Por João de Sousa Lima
A fazenda
Lajeiro do Boi, em Canapí era sempre visitada tanto por cangaceiros quanto por
policiais. Os proprietários desta fazenda era o casal José soares e Maria dos
Santos Lima. Eles tiveram sete filhos: Eleonora, Benedita, Dasdôres, Valdemira,
Luiza, Maria, Aristéia e Antenor. Todos nascidos no Capiá da igrejinha, local
onde fica a fazenda Lajeiro do Boi.
A polícia passava com freqüência na fazenda Lajeiro do Boi. Em uma dessas
passagens, um dos policiais ofendeu verbalmente ao velho patriarca dos “Soares”,
enquanto ele descansava no alpendre da casa se aproximou uma volante e um dos
soldados falou:
– Oh veio feio da peste!
– Cada qual como Deus fez! Retrancou José Soares!
– É verdade! Atalhou um soldado mais consciente!
Em outra
ocasião, outra volante comandada pelo aspirante Porfírio espancou o velho José
Soares e o filho Antenor, tendo este último sua orelha cortada, sendo atingido
pela coronha de um mosquetão. De tal castigo, com seus 97 anos de idade,
Antenor guarda a cicatriz co remorso e revolta pela pena sofrida.

☆ ☆ ☆ ☆ ☆

* **A fazer**
1) Liste todos os lugares identificados por nome próprio no texto sobre a fazenda Lajeiro do Boi.
2) Escreva a continuação do texto sobre a fazenda Lajeiro do Boi a partir da última frase apresentada.

* **Dados apresentados**
☆ ☆ ☆ ☆ ☆

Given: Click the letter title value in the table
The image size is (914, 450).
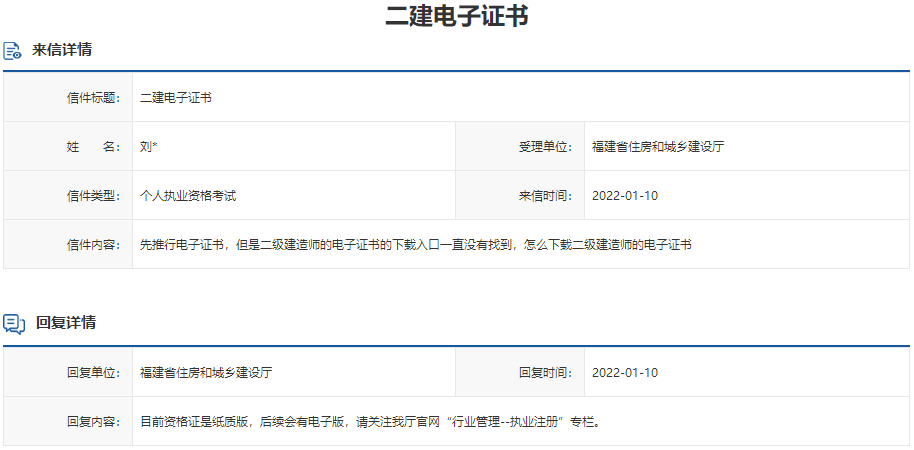Looking at the screenshot, I should (175, 98).
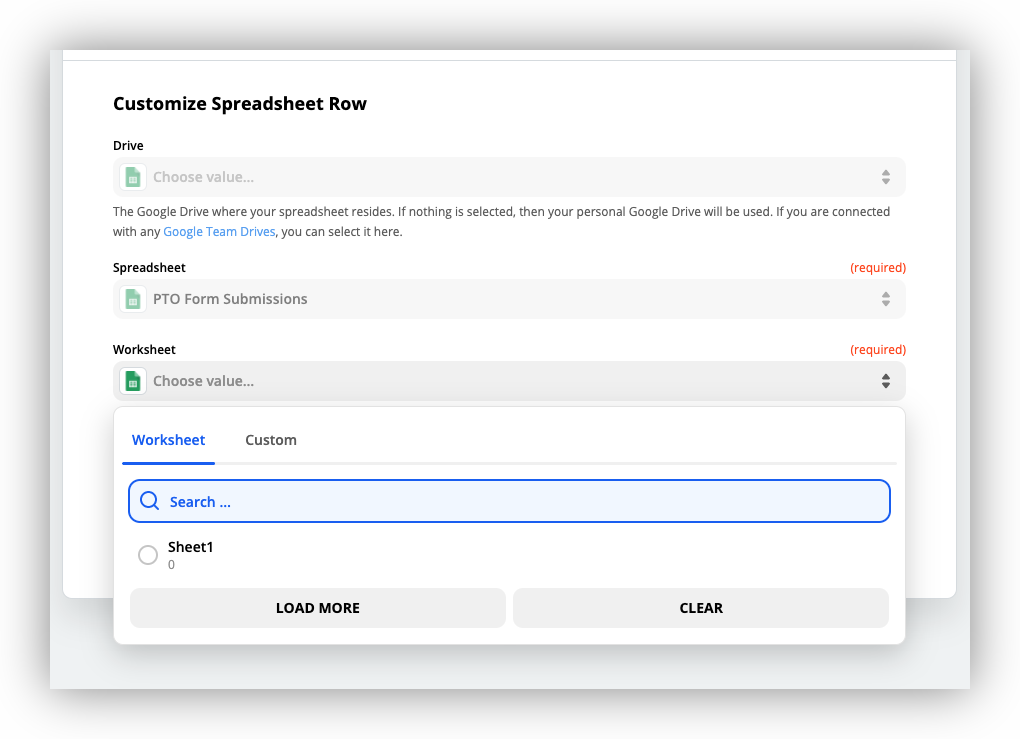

☆ ☆ ☆ ☆ ☆

* **Respostas por tarefa**
1)
- Lajeiro do Boi
- Canapí
- Capiá da igrejinha

2)
Porfírio, além
de ferir os moradores da fazenda do Boi, espancou várias pessoas da fazenda
Talhada, seguindo até a fazenda Pedra D’água onde mataram Ramos.
Vizinho
fazenda Lajeiro do Boi, ficava a fazenda Poço do Boi e foi nesta fazenda onde
Benjamim Abrahão se encontrou com o bando de lampião para realizar as famosas
fotografias e as filmagens. Benjamim passava dias instalados na casa de
Francelino, onde se dirigia sempre uma velha baraúna com pretexto de fotografar
Otacilia, filha de Francelino, usando a velha árvore como desculpa para os
encontros amorosos que vinha tendo com a filha do dono da fazenda.
Das filhas do
casal José Soares e Maria Santos Lima, duas engrossaram as fileiras do
cangaceirismo. Uma indo por prazer, outra sendo forçada. A primeira a entrar no
bando foi Eleonora. Ela seguiu o cangaceiro Serra Branca.
Aristéia
Soares de Lima nasceu em 23 de junho de 1916 ( dia que se comemora a festa de
São João ) e lembra-se bem da passagem dos cangaceiros Corisco, Virgínio e Luiz
Pedro em sua casa, sendo que por diversas vezes, outros cruzaram o terreiro da
fazenda Lajeiro do Boi.
Tendo seu nome
envolvido como coiteira de cangaceiros e temendo a ação vingativa dos
policiais,Aristeia fugiu pra fazenda alto vermelho,entre lajinha e campo,próximo
a Santana do Ipanema,indo refugiar-se na casa das tias Mariinha, Zifina,Santa e
Maria Grande. Por essa época, Eleonora já se cobria com a mescla azul e os
bornais enfeitados com os desenhos de flores coloridas.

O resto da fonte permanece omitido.